● ASSIGNMENT:
Print the listing below a second time, exactly, and omit its images.

============================================================

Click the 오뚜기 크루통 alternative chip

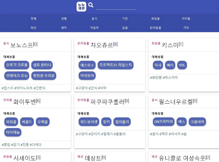click(17, 65)
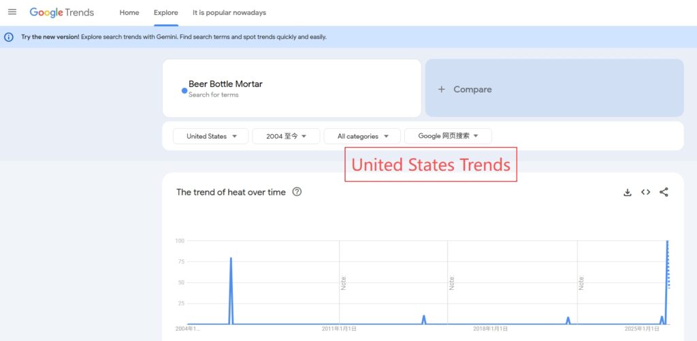Open the United States region dropdown
The image size is (697, 341).
tap(212, 136)
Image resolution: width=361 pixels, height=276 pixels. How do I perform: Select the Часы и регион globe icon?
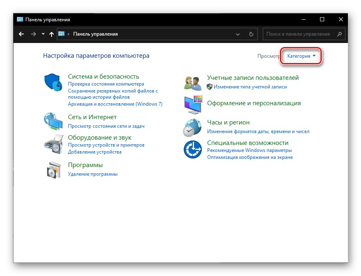192,127
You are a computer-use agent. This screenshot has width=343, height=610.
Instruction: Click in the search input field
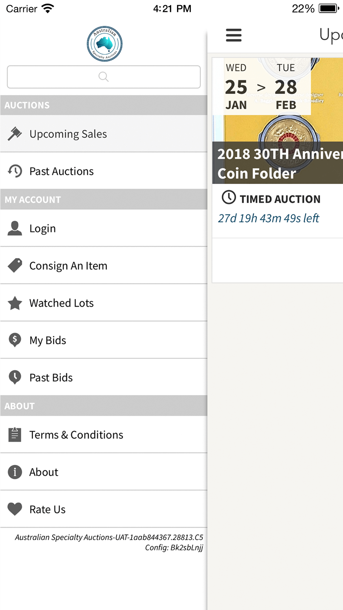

============================================================

● TASK SOLUTION:
Click the 오뚜기 크루통 alternative chip

click(17, 65)
Open the United States region dropdown
The image size is (697, 341).
tap(212, 136)
Image resolution: width=361 pixels, height=276 pixels. How do I perform: Select the Часы и регион globe icon?
192,127
You are a computer-use agent. This screenshot has width=343, height=610.
Instruction: Click in the search input field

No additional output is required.